We have, however, seen a lot of progress since signing the Paris Agreement and the global transition is underway. Every fraction of a degree counts towards achieving the Paris temperature goal and reducing the worst impacts of climate change.
The UK was proud to provide support to Nigeria to strengthen and revise their climate targets (NDCs), and to get the Climate Change Act agreed in 2021, which sets a clear framework for Nigeria’s low carbon transition.
Sadly, the world’s food supply is under threat while many nations are battling rising temperatures, increase in natural disasters with climate impacts already harming health, through air pollution, disease, extreme weather events, forced displacement, pressures on mental health, and increased hunger and poor nutrition in places where people cannot grow or find sufficient food, what is the way out?
We need to transition to a low carbon future, with emissions halved by 2030 and net-zero globally by 2050. We will also need to adapt and become more resilient to the irreversible impacts of climate change we are already experiencing.
Specifically, we must build resilience to current and future climate impacts, including by working with and through nature and promoting effective nature-based solutions (NbS).

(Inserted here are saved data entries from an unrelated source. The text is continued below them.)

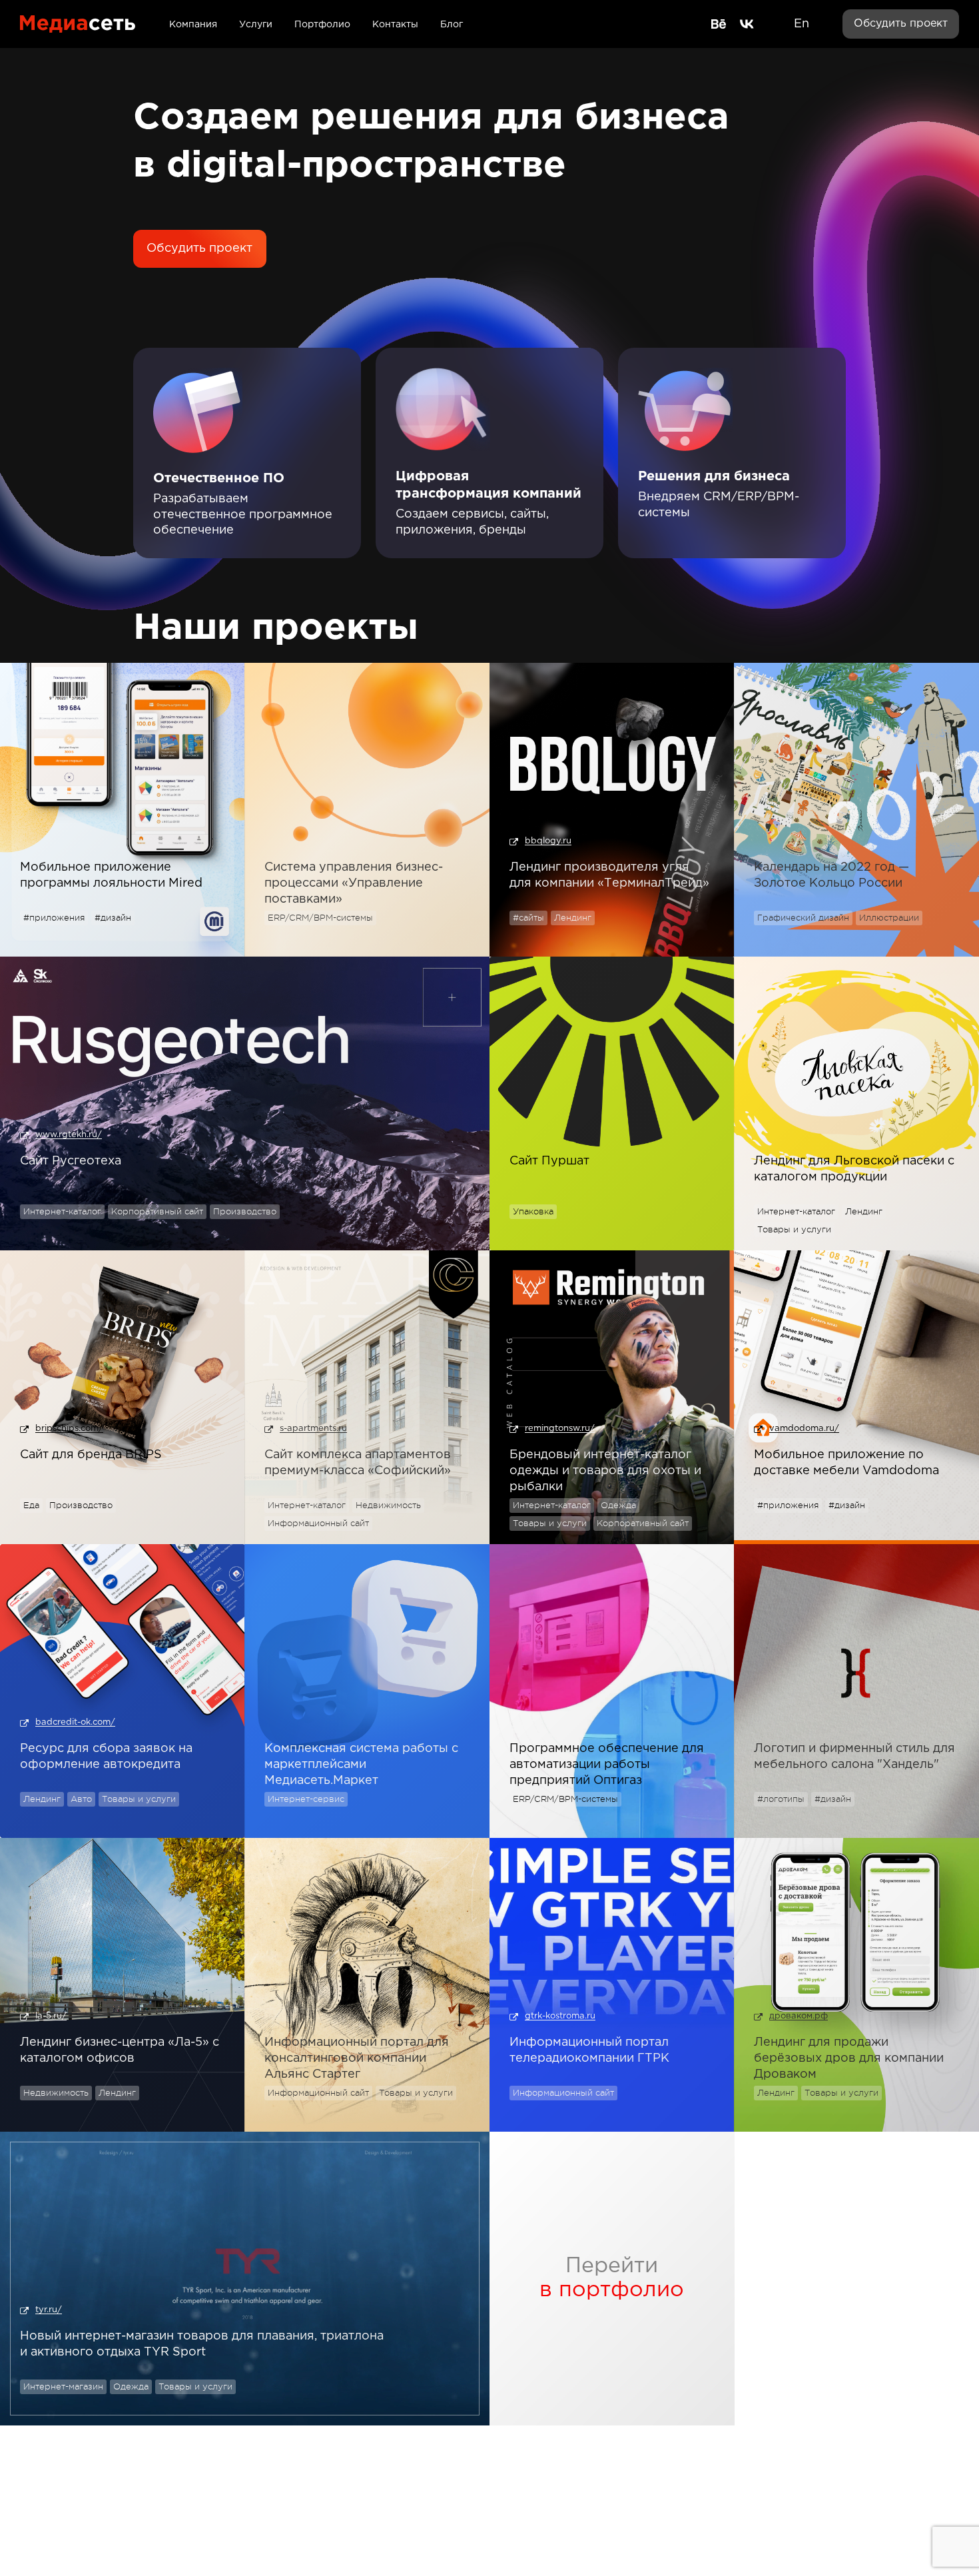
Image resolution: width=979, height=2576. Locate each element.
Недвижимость (388, 1505)
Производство (244, 1211)
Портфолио (322, 25)
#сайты (528, 918)
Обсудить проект (901, 24)
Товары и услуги (794, 1229)
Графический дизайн (803, 918)
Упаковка (533, 1211)
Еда (31, 1505)
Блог (451, 25)
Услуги (255, 25)
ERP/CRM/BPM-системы (320, 918)
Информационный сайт (318, 1523)
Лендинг (572, 918)
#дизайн (113, 918)
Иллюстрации (889, 918)
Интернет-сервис (306, 1799)
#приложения (54, 918)
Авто (81, 1799)
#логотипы (781, 1799)
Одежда (618, 1505)
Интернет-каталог (62, 1211)
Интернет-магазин (63, 2386)
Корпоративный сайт (157, 1211)
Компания (193, 25)
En (801, 24)
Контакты (395, 25)
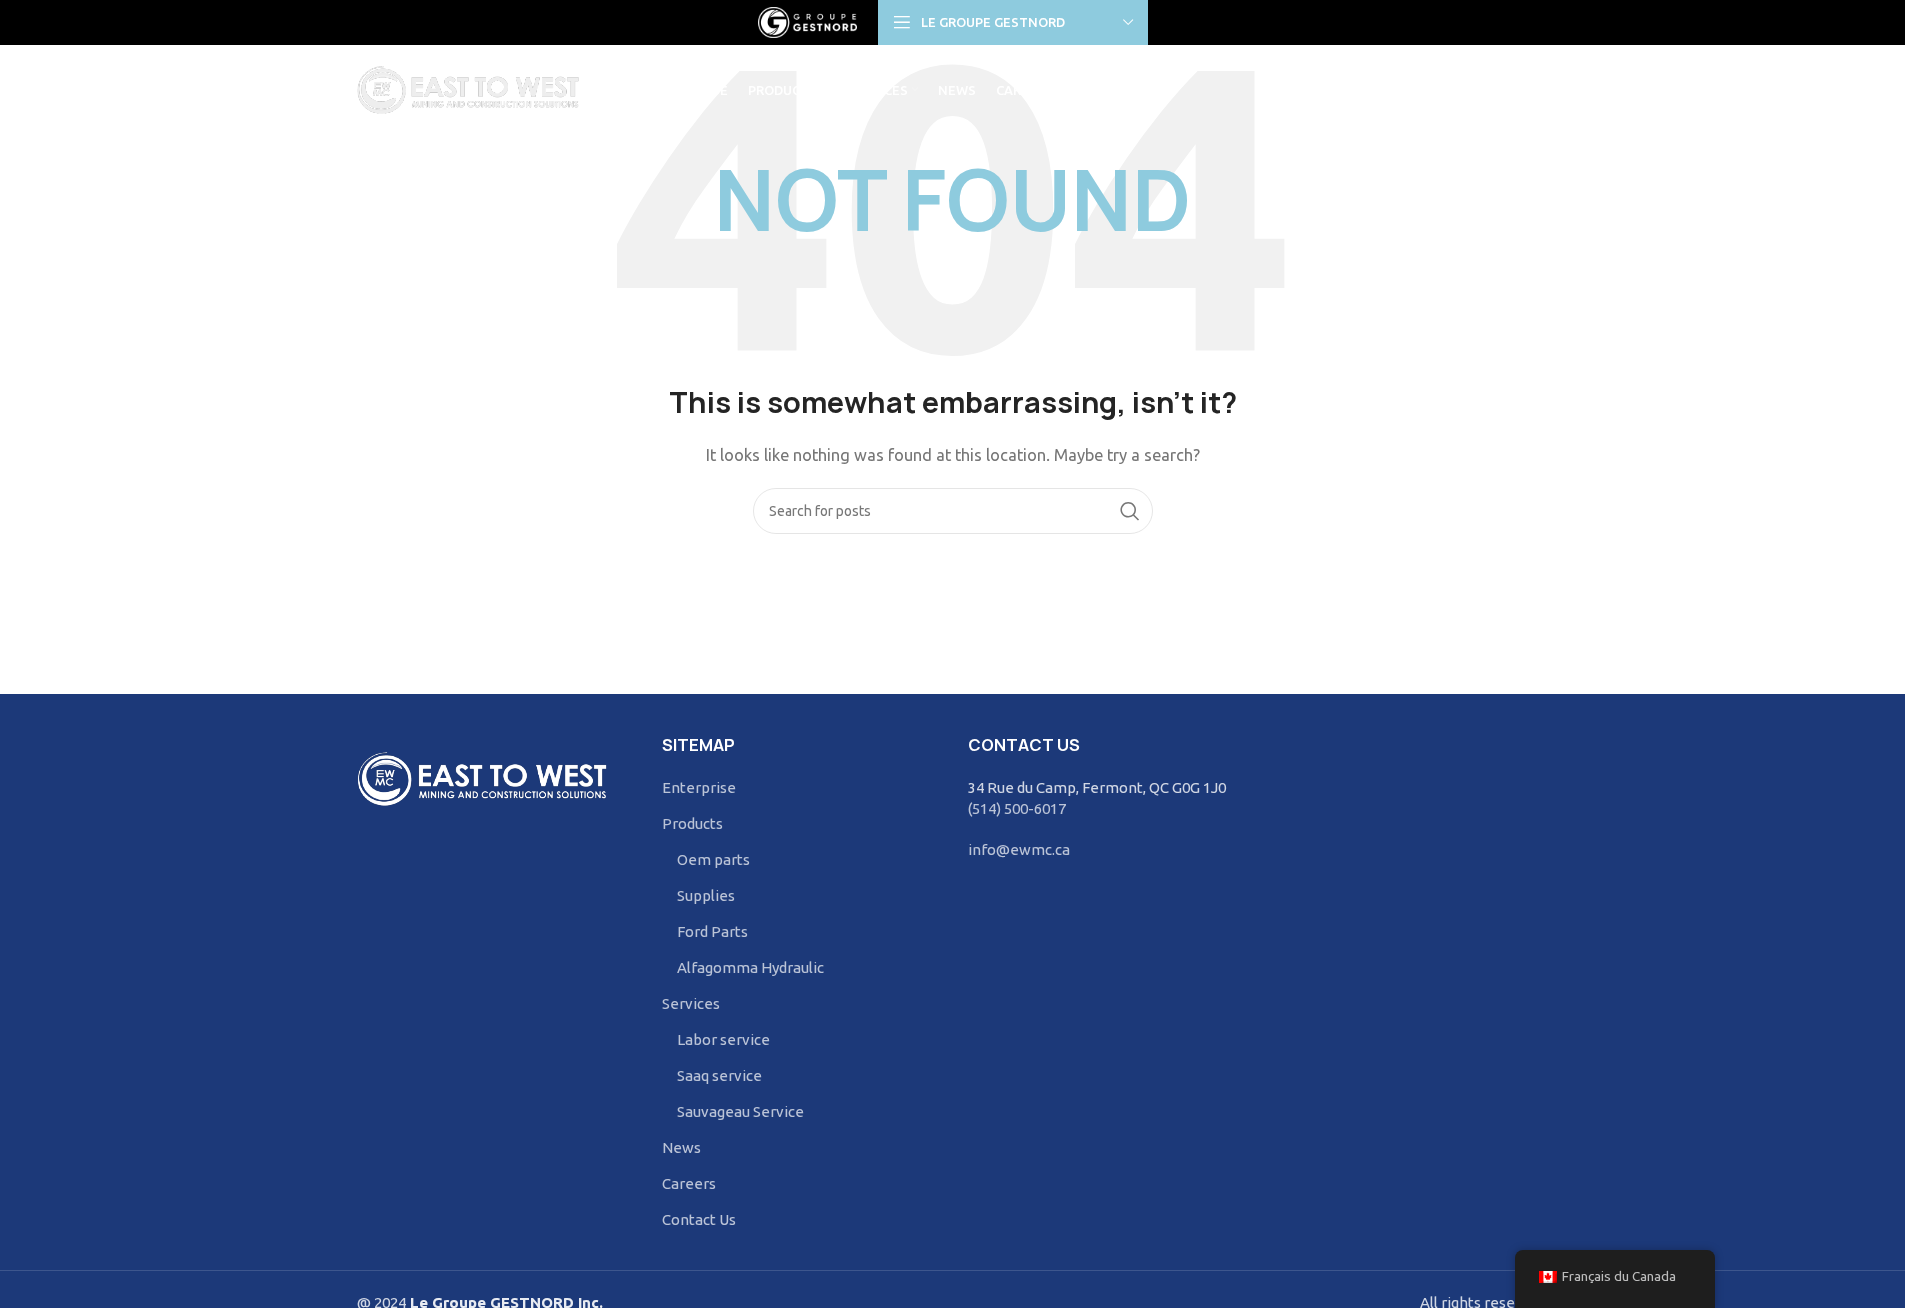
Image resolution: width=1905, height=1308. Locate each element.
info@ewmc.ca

The needs of the most climate vulnerable must be championed, and their efforts to adapt to the impacts of climate change supported.
Farmers are on the front line and highly dependent on seasonal rainfall making them increasingly vulnerable to the changing and unpredictable climate.
Physical climate vulnerability is compounded by low levels of resilience, driven primarily by high poverty and climate-sensitive livelihoods.
Food systems are the second largest source of climate emissions after energy, and account for around one-third of GHG emissions globally. Agriculture is the biggest drive of forest and biodiversity loss. These trends in turn intensify climate shocks and stresses and threaten food security. We need to see a shift in policy, innovation and investment for sustainable land use that delivers for people, climate and nature.
At the heart of sustainable land use is water security. The UK recognises the climate crisis is a water crisis. On water security parties must drive forward an ambitious agenda of policy reform in this critical area. This includes commitments to support and champion the calls to action on water resilient food systems and water for net-zero.
We need to accelerate decarbonisation of key sectors globally, to close the emissions gap as soon as possible, guided by the science to keep 1.5C in reach. For example, enhancing international cooperation through the Breakthrough Agenda to deliver ambitious clean tech outcomes at COP28 in power, steel, cement, hydrogen, road transport, buildings and agriculture.
We also need progress on reform of the international financial system to unlock the trillions in climate and nature finance flows and scale up public and private finance including through Multilateral Development Bank reform to align operations with the Paris Agreement and become nature positive. We need all countries to deliver on their commitments to mobilise finance for developing economies (including to reach the $100bn climate finance goal this year). We must also deliver on the $20bn for nature finance by 2025.
This is why the UK has 5 key objectives for COP28: New commitments and action to keep 1.5 alive; Clear progress towards a clean energy transition, away from fossil fuels; Progress on delivering the finance to accelerate the transition; Progress on building resilience to climate impacts; and Progress on protecting, restoring, and sustainably managing nature.